Assignment Description

In this project you will investigate the exponential distribution in R and compare it with the Central Limit Theorem. The exponential distribution can be simulated in R with rexp(n, lambda) where lambda is the rate parameter. The mean of exponential distribution is 1/lambda and the standard deviation is also 1/lambda. Set lambda = 0.2 for all of the simulations. You will investigate the distribution of averages of 40 exponentials. Note that you will need to do a thousand simulations.

Illustrate via simulation and associated explanatory text the properties of the distribution of the mean of 40 exponentials.
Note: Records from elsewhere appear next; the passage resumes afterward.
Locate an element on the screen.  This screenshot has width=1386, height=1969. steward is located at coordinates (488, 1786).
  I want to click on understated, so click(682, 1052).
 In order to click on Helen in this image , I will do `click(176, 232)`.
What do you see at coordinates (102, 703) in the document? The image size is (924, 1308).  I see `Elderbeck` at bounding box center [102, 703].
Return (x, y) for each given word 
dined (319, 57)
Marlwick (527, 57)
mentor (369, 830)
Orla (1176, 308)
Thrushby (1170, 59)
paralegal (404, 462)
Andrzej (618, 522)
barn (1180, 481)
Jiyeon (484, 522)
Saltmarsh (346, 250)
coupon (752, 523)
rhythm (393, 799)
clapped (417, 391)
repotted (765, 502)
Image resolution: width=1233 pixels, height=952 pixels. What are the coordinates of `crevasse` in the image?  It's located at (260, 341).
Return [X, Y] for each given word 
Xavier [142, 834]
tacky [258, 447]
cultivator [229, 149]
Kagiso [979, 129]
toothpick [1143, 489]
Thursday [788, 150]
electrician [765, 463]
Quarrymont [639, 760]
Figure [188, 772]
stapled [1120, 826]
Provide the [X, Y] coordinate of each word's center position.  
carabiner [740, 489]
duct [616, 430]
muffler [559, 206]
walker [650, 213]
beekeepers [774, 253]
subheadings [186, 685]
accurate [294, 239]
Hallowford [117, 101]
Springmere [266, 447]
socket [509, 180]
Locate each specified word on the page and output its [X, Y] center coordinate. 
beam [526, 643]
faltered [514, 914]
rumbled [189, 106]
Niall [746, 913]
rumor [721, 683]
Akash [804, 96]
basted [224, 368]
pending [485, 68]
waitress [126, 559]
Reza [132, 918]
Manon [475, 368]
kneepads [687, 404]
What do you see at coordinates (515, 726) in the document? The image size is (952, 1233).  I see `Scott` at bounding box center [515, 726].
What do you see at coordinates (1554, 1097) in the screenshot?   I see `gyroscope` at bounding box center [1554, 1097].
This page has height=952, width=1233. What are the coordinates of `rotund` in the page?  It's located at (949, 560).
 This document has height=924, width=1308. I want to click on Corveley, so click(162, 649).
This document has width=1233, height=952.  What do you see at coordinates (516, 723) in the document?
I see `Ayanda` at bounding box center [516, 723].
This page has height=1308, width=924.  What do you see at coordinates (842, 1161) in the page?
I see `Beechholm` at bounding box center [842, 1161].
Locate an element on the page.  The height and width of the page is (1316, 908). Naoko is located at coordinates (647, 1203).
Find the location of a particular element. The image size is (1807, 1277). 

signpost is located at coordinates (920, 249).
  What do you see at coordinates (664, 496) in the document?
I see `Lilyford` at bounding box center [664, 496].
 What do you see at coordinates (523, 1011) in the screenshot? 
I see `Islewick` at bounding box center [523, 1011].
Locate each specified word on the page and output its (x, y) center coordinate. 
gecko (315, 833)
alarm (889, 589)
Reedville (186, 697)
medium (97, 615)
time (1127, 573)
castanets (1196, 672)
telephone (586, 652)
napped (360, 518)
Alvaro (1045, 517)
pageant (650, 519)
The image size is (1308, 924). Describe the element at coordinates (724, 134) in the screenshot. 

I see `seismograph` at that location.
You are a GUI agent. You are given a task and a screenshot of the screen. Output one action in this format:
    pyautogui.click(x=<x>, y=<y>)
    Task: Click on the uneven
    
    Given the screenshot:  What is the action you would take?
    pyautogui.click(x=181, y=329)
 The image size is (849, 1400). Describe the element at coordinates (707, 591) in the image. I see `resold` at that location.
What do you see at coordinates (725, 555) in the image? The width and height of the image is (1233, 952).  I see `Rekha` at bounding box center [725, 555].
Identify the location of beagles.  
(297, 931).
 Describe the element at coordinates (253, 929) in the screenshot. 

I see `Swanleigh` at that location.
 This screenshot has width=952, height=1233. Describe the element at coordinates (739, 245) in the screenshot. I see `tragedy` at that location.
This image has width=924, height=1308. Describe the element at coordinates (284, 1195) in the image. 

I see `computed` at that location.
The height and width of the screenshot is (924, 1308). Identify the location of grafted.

You should 1. Show the sample mean and compare it to the theoretical mean of the distribution. 2. Show how variable the sample is (via variance) and compare it to the theoretical variance of the distribution. 3. Show that the distribution is approximately normal.

1. Show the sample mean and compare it to the theoretical mean of the distribution.

set.seed(123) # A set of any numbers
lambda <- 0.2 # Set lambda = 0.2 for all of the simulations
n <- 40 # distribution of averages of 40 exponentials
simulations <- 1000 # Note that you will need to do a thousand simulations.

# doStuff
simulations_done <- replicate(simulations, rexp(n, lambda))
means_exp <- apply(simulations_done, 2, mean)
mean_of_means_exp <- mean(means_exp)
lmbda_mean <- 1/lambda

Exponential Simulations X Mean Graphic

hist(means_exp, xlab = "Mean", main = "Exponential Simulations", col = "black")
abline(v = mean_of_means_exp, col = "green")
abline(v = lmbda_mean, col = "red")

As the graphic above shows the implies that the actual mean from sample data is very close to the theoretical mean of normal data.

2. Show how variable the sample is (via variance) and compare it to the theoretical variance of the distribution.

sd_dist <- sd(mean_of_means_exp)
sd_theory <- (1/lambda)/sqrt(n)
varianccia_dist <- sd_dist^2
varianccia_theory <- ((1/lambda)*(1/sqrt(n)))^2
# doStuff
simulations_done <- replicate(simulations, rexp(n, lambda))
means_exp <- apply(simulations_done, 2, mean)
mean_of_means_exp <- mean(means_exp)
lmbda_mean <- 1/lambda

x <- seq(min(means_exp), max(means_exp), length=100)
y <- dnorm(x, mean=1/lambda, sd=(1/lambda/sqrt(n)))
hist(means_exp,breaks=n,prob=T,col="red",xlab = "Means",main="Density X Means",ylab="Density")
lines(x, y, pch=20, col="black", lty=5)

As image above, the Density is approximated with the normal distribution.

3. Show that the distribution is approximately normal.

qqnorm(means_exp)
qqline(means_exp, col = 2)

As the image above, the central limit theorem of the distribution of averages of 40 exponentials is closeset the normal distribution.